Trac Spam Filtering
- How good is the filtering?
- Supported Internal Filtering Strategies
- Supported External Filtering Strategies
- Get the Plugin
- Enabling the Plugin
- SpamFilter and AccountManager
- Further Reading
- Known Issues
This plugin allows different ways to reject contributions that contain spam. It requires at least Trac release 1.0. The source code for version 0.12 and before isn't updated any more (but still available).
The spamfilter plugin has many options, but most of them are optional. Basically installing is enough to have a basic spam protection. But there are some things which may be helpful (in order of importance):
- Train bayes database (using the entries of the log) to activate that filter and reach good performance (bayes filter needs spambayes installed!)

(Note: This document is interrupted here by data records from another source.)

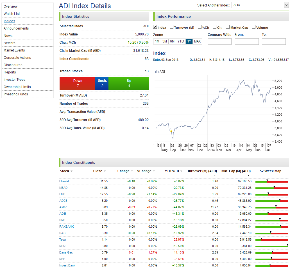Viewport: 290px width, 269px height.
Task: Click the sort arrow beside YTD %CH
Action: (182, 171)
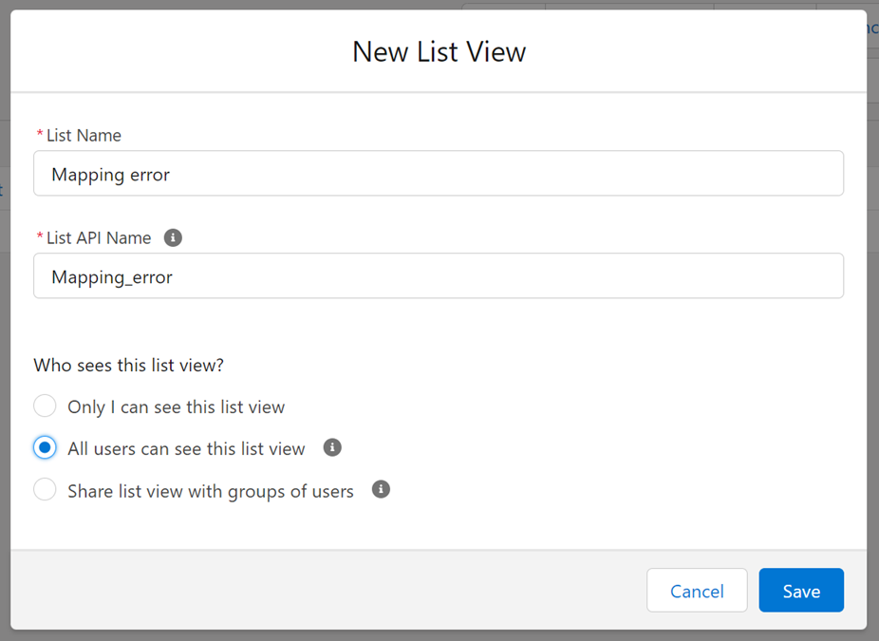The image size is (879, 641).
Task: Cancel the New List View dialog
Action: [697, 591]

- Setup BadContent page containing regular expressions to filter
- Get API keys for Akismet, Mollom, and/or HTTP:BL to use external services
- Activate captcha rejection handler to improve user treatment (may need reCAPTCHA access when that method should be used)
- Finetune the karma settings and parameters for your system (e.g. you may increase karma for good trained bayes filters or stop trusting registered users)
- If necessary get API keys for other services and activate them
WebAdmin is used for configuration, monitoring, and training. For monitoring and training purposes, it optionally logs all activity to a table in the database. Upgrading the environment is necessary to install the database table required for this logging.
How good is the filtering?
The spam filter will never be perfect. You need to check submissions to Trac and improve training or settings of the filter when it becomes necessary. But a fine trained setup will help you to run a site even if it is actively spammed (i.e. thousands of spam attempts a week/day). Even large sites with completely anonymous edits are possible.
But from time to time spam attacks nevertheless will succeed and handwork is required. Try removing successful spam as fast as possible. The longer it stays in the pages the harder your work will get (some spammers seem to monitor successful attempts and retry more intensive).
Spam should be removed completely (also in page history). Trac has options to delete tickets as well as wiki page versions. If done early enough this does not produce gaps in page history. Spam can also be in uploaded files. Delete them!
Some spam bots edit a page twice, so the last change is harmless and the previous one added the spam. Be aware of such tactics. Sometimes spam is done by humans - this type is usually successful, but humans are easily discouraged by fast deletion.
The bayes filter (when properly trained) usually has the best detection rates and can be adapted pretty fast to new attacks by training the successful spam attempts. Akismet is a good second line of defense (it also uses adaptive algorithms). Training also helps the external service when a new type of attack begins. All the other services are good to catch the spammers which have rather dumb methods (most of them).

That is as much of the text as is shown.